* _ABOUT THIS EXERCISE_
Look through the records, and wherever the string "agent" turns up, copy out that line.

Dataset items:

::::::::

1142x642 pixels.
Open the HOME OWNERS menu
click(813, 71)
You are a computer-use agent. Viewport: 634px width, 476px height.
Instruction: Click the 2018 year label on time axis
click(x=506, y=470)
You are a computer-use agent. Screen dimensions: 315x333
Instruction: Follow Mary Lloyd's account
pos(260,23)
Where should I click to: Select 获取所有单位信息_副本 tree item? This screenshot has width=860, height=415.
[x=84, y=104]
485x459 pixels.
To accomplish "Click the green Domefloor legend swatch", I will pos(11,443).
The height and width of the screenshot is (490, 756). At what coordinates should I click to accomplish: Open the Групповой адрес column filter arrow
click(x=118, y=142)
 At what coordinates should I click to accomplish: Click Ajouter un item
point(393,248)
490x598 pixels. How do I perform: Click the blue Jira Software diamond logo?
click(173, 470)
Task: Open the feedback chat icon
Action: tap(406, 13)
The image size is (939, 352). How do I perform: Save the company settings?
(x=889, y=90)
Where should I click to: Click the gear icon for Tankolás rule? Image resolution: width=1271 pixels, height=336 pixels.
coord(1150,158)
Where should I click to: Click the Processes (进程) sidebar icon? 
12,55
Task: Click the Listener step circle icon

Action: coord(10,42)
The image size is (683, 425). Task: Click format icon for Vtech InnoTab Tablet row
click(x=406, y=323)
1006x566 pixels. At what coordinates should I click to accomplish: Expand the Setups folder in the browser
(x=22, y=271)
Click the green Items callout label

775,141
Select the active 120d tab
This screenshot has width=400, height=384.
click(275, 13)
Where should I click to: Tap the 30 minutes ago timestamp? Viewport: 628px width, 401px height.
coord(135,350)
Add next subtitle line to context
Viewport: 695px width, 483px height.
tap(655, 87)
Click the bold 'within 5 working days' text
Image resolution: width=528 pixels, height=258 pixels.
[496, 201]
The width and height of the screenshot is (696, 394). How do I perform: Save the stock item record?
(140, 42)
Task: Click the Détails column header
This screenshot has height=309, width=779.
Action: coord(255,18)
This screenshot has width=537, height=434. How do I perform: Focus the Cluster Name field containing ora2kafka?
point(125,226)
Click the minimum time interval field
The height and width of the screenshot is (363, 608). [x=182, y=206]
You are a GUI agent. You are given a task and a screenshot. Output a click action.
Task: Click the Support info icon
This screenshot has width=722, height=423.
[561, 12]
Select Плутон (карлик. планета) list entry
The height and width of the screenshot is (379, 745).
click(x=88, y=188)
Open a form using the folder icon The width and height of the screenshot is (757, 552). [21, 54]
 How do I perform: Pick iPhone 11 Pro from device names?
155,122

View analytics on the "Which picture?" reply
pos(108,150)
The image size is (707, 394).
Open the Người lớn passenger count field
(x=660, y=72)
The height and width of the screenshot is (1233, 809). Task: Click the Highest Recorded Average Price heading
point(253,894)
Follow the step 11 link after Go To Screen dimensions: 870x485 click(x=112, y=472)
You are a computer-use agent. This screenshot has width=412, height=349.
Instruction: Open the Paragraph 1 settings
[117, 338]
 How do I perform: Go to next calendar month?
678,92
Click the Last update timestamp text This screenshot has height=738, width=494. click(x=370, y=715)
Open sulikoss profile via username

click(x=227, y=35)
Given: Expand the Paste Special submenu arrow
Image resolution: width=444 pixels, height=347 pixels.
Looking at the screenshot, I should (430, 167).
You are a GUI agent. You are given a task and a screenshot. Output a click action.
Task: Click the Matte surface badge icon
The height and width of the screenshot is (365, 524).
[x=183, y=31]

::::::::

* _SOLUTION TO THIS PROBLEM_
You are a computer-use agent. Viewport: 634px width, 476px height.
You are a computer-use agent. Screen dimensions: 315x333
You are a GUI agent. You are given a task and a screenshot. Output a click action.
You are a computer-use agent. This screenshot has width=412, height=349.
You are a GUI agent. You are given a task and a screenshot. Output a click action.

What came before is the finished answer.